М. М. Если почти шестьдесят лет живешь в одном и том же месте… встречаешься с одними и теми же людьми… Магазины там же, где были всегда, улицы не меняются. В Свидере, где я живу, вообще мало что меняется. Ну разве что возникают такие приметы цивилизации, как асфальт или «шикарные» ограды (когда-то о таких вещах, как высокий забор, сетка, бетонная ограда, никто и не слышал, в худшем случае где-то появлялась живая изгородь). Однако все до сих пор идет заведенным порядком. Я знаю, что когда в восемь пятнадцать подойду к магазину на Майской, который пятьдесят лет назад назвали «У Палки» (по фамилии первого владельца), там будет стоять Вальдек и попросит у меня злотый или два.
П. Д-В. Вот меня и удивило, что ты сумел обойтись без своего Свидера. Выражение «малая родина» страшно затаскано, но в твоих книгах это словно бы элемент пейзажа.
М. М. Да, затаскано, но я ничего против него не имею. «Всё есть» я написал за месяц. Писал без перерывов (ну, может, чуть-чуть сна, чего-нибудь пожевать, плюс кофе и сигареты). Разумеется, я пользовался старыми записями, заметками — они присутствуют главным образом в диалогах. Глава «Гейпапарара» — миколовско-вроцлавско-легницкая. Но самым главным стала смерть собаки. Совершено неправдоподобная история, которая меня потрясла. У нас три года жила такса, замечательная, но очень больная. На редкость агрессивная. Всех нас безжалостно кусала. До кости, буквально жилы из нас вытягивала. Моих дочек, жену, меня самого — регулярно и самозабвенно. Однажды случилась экстремальная ситуация: она набросилась на наших друзей, и мы были вынуждены ее усыпить — не оставалось другого выхода. Я сам произвел эту операцию. То есть руками ветеринара, но я участвовал, помогал ему, закапывал и т. д. А когда она уже была мертва, но еще не остыла, вот тогда — впервые — мы смогли ее обнять и приласкать. Все время, с самого начала книги — которая, повторяю, писалась месяц изо дня в день, — я приближался к смерти Пса. И поместил ее туда же, где находятся все мои любимые вещи, где живут герои. Но все они, заметь, по разным причинам один за другим это место покидают. Кто-то собирается проплыть 300 километров по морю, Старушка отправляется покорять горы, немой вдруг заговорил и едет в город для участия в радиопередаче «Немой говорит», жена Соседа с Горки летит в ЮАР, где ее прооперируют, — собственно, остаются только бармен, Сосед с Горки и Янек, который поселится в моем доме и станет моим последователем-наследником.

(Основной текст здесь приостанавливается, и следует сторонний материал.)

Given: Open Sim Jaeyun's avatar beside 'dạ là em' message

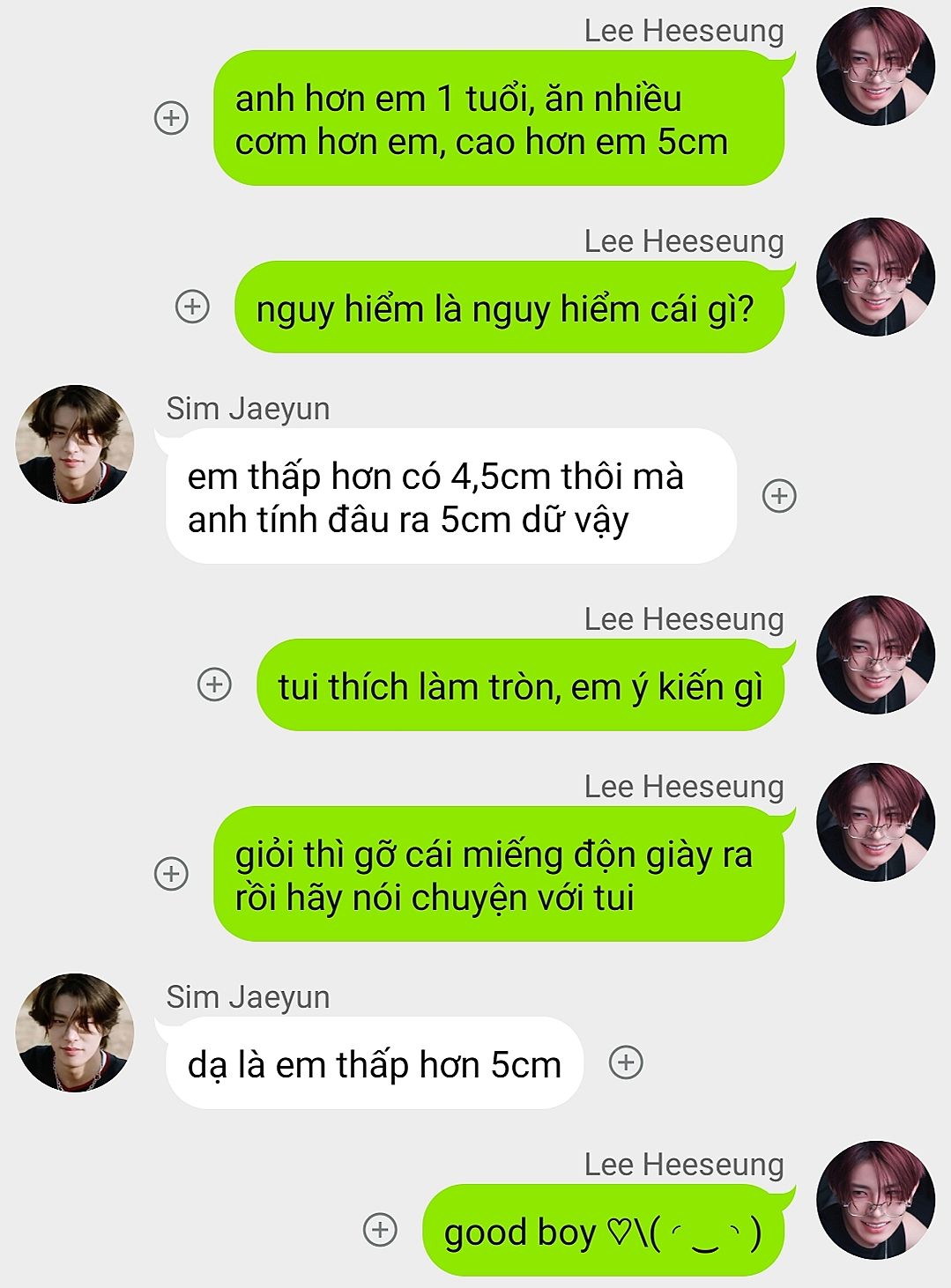Looking at the screenshot, I should (75, 1033).
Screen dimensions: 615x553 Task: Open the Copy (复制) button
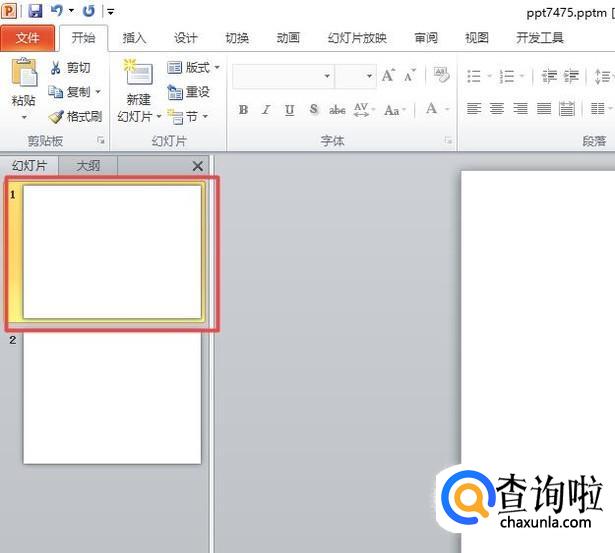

П. Д-В. Я писал в прошлом году в «Лампе», что воспринимаю «Всё есть» как рассказ о переходе из активной жизни в тень, о вступлении в осень.

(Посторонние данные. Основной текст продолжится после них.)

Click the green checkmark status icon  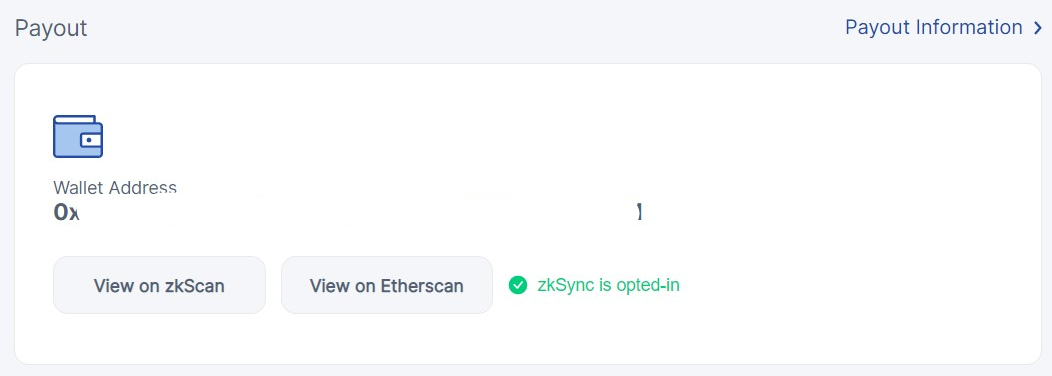(518, 285)
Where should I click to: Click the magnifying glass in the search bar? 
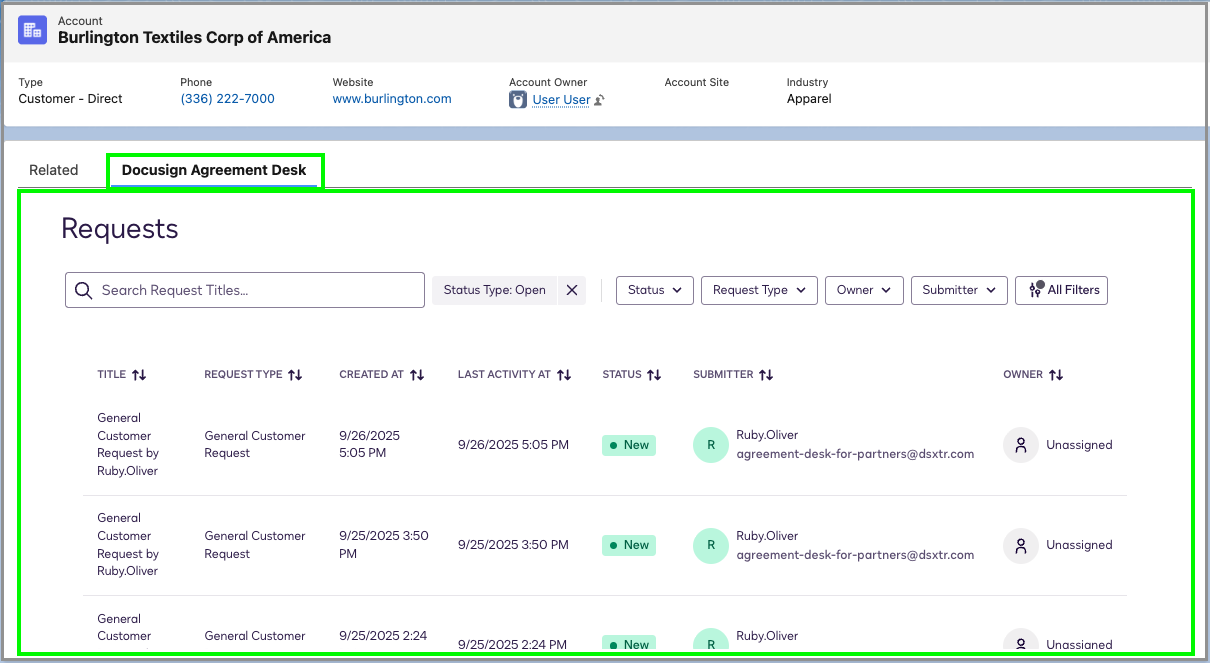[83, 290]
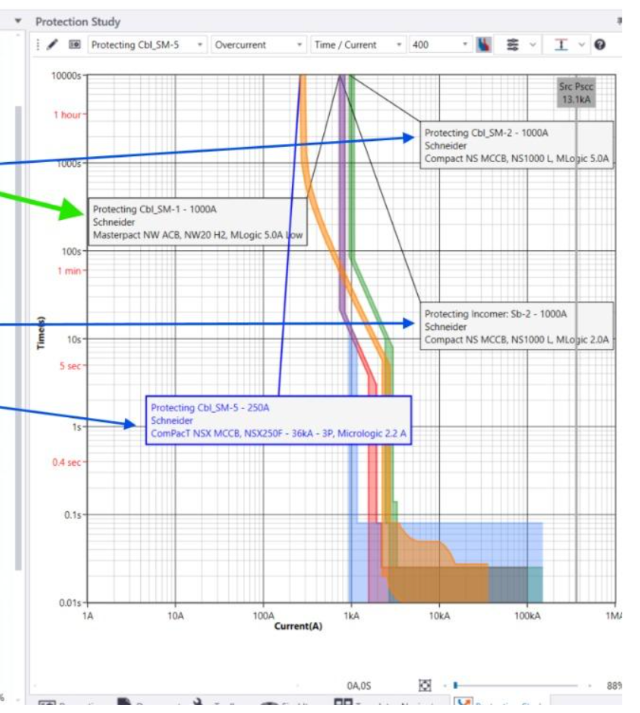Select the Protecting Cbl_SM-5 - 250A label box
640x713 pixels.
[278, 420]
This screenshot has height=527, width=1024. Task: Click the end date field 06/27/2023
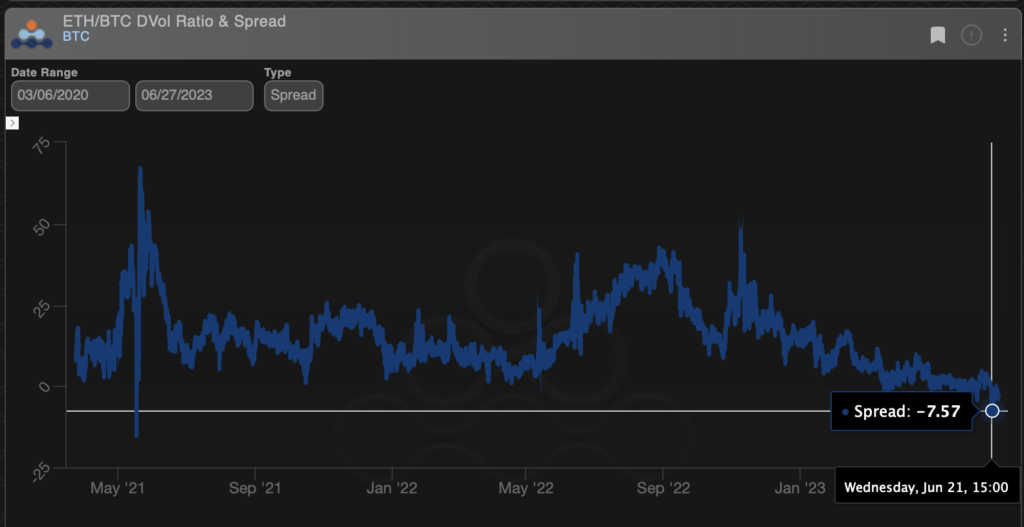pos(194,96)
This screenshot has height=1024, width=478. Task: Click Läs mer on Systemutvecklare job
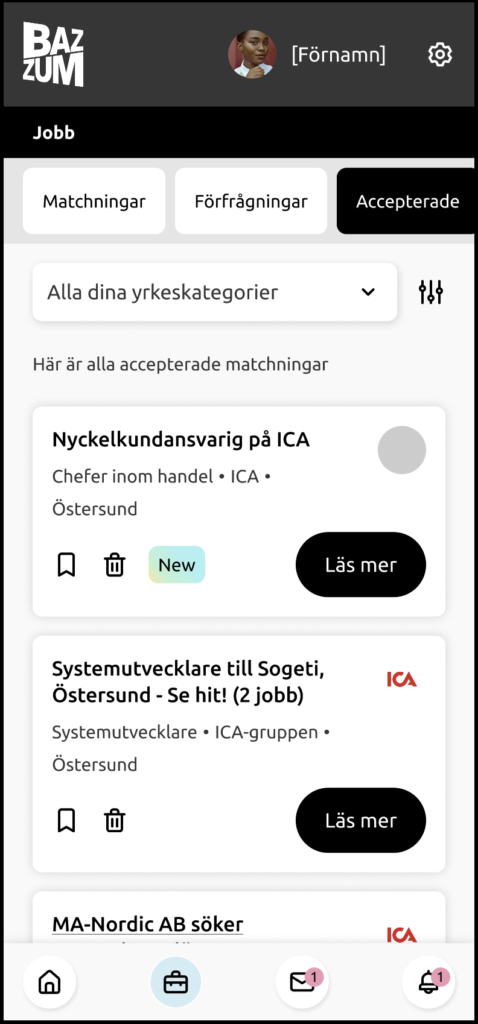point(360,820)
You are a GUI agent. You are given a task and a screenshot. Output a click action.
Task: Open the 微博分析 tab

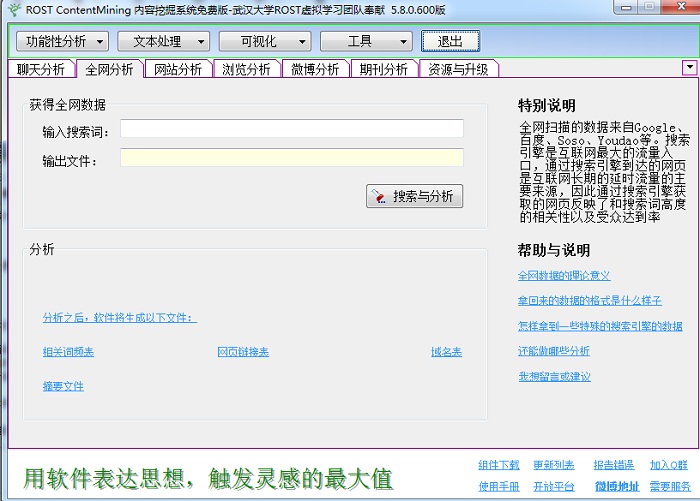pos(315,69)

М. М. Так оно и есть. В этой книге я впервые пишу от третьего лица — почему-то не нашел в себе сил писать от первого. Твоя интерпретация мне очень близка: да, я словно бы рассказываю о попытке возвращения, но возвращения путем отступления. Обрати внимание: в доме повсюду валяются книги, однако с собой я не беру ни одной. Забираю только какую-то деревяшку, картинку, несколько бумажек, любимые столовые приборы. Возможно, это моя последняя книга. С некоторых пор я все больше привязываюсь к этой мысли. Да. С каждым днем. Я вдруг заметил, что мне недостает слова «конец». Но для него надо найти подходящее место. Где? Конечно же, в конце книги. И я вставил его во «Всё есть» после оглавления — совершенно сознательно. Быть может — повторю с упорством маньяка, — это моя последняя книга.

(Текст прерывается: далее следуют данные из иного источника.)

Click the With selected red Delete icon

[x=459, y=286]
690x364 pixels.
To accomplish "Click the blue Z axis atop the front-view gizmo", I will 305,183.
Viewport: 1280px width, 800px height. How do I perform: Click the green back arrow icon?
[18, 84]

П. Д-В. Но ведь ты уже почти год публикуешь в журнале «Твурчосц» новые фрагменты «Всякой всячины».
М. М. И еще долго буду, потому что это мой «дневник». У меня написано несколько сот страниц, вот и сегодня я добавлю кое-что из услышанного по дороге в редакцию[6]. Впрочем, это несколько другая история. Это не книга. Заметки. Много записей из этого «дневника» перекочевали во «Всё есть».